Land, the soil, the earth, this is what had been taken from the blacks. Throughout the War of Liberation, the Bush War, Mugabe was making a promise, that when the whites were defeated, every black person would have land. What Comrade Mugabe meant was that they would be part of communal schemes and settlements, but every black wants to own land as the whites do, to have and to hold and to pass on to heirs. Comrade Mugabe was fighting a hard war and his was only one of the armies. He did not know he was going to win. Perhaps even in the midst of such uncertainties it would be wiser for guerilla leaders not to make impetuous promises. It is not possible for every black person to own land or even live on the land. There will never be enough land, particularly with the population doubling, doubling, doubling, at such short intervals. But when the War ended, every black person who had supported Mugabe because of his promises, and many who had not, waited for land, and for Paradise to begin.

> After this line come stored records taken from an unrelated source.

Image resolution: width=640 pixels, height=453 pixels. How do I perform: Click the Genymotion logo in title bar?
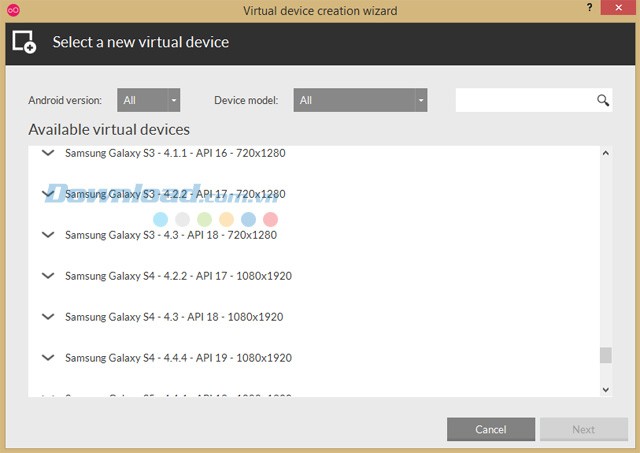click(x=13, y=11)
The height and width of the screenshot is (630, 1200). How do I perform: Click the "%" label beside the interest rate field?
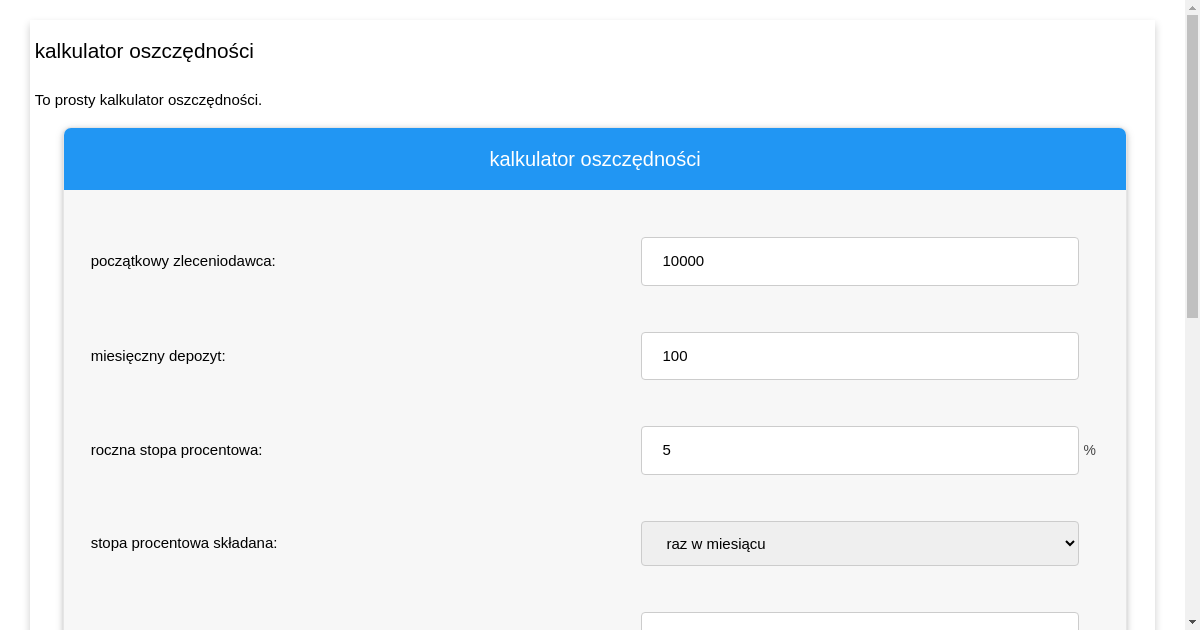(x=1089, y=450)
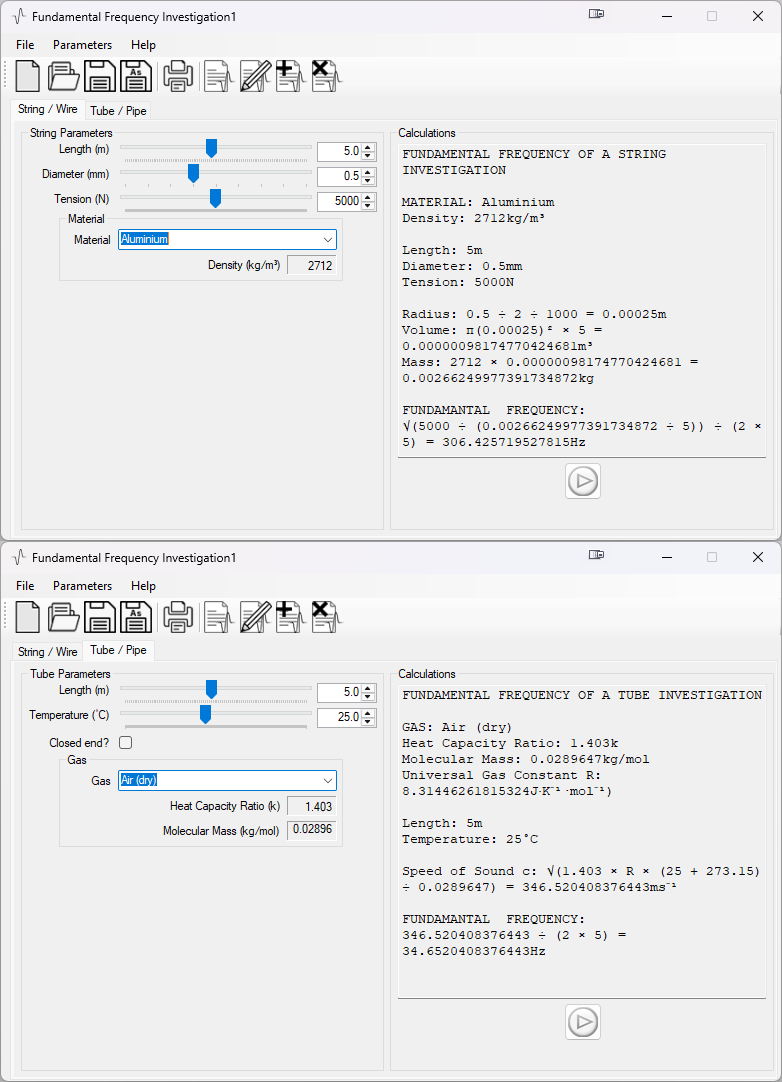
Task: Click Open folder icon in top window
Action: [64, 76]
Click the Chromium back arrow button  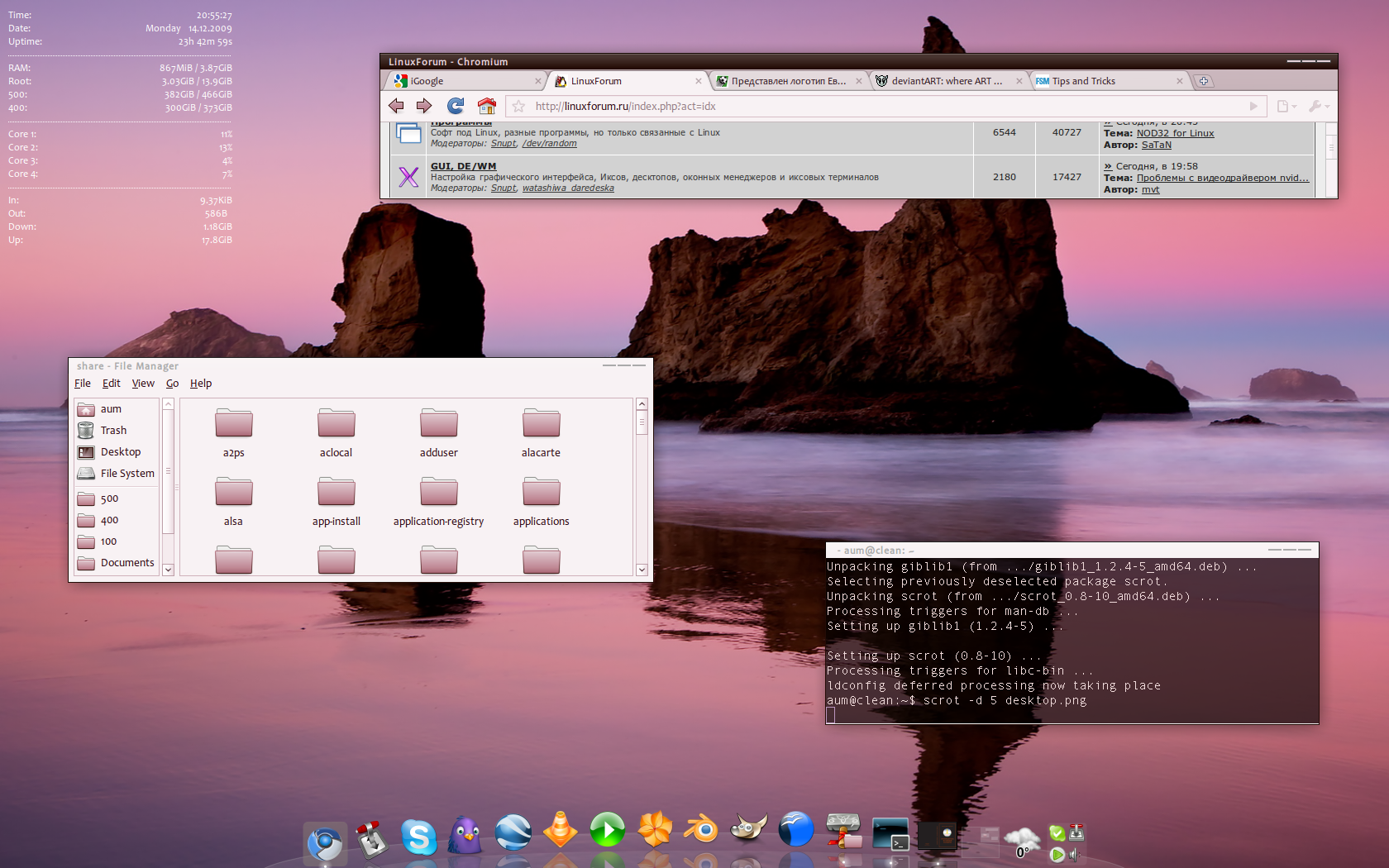point(396,106)
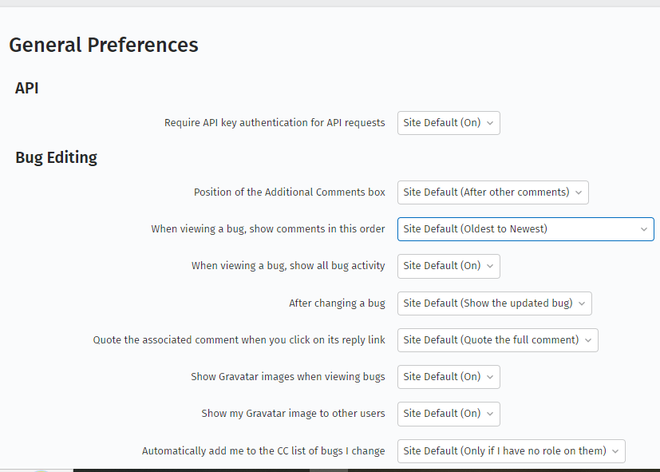Click the Bug Editing section heading
Viewport: 660px width, 472px height.
coord(56,158)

This Paradise was in fact more like an anarchist’s utopia. No one would need a licence to drive a car. Cars would not need licences. No one would have to pass school exams, yet everyone would have qualifications and certificates, and any job at all would be at once available. No need for tickets on buses or on trains. Electricity and water would flow as free as air through pipes. Of course not every black believed in every article of this creed, but every black believed something on these lines, or, at least, this fantasy was believed in by the more childish part of the blacks. And who knows how much despondency and betrayal is felt by that sensible and adult part of a person whose childish fantasies have to die?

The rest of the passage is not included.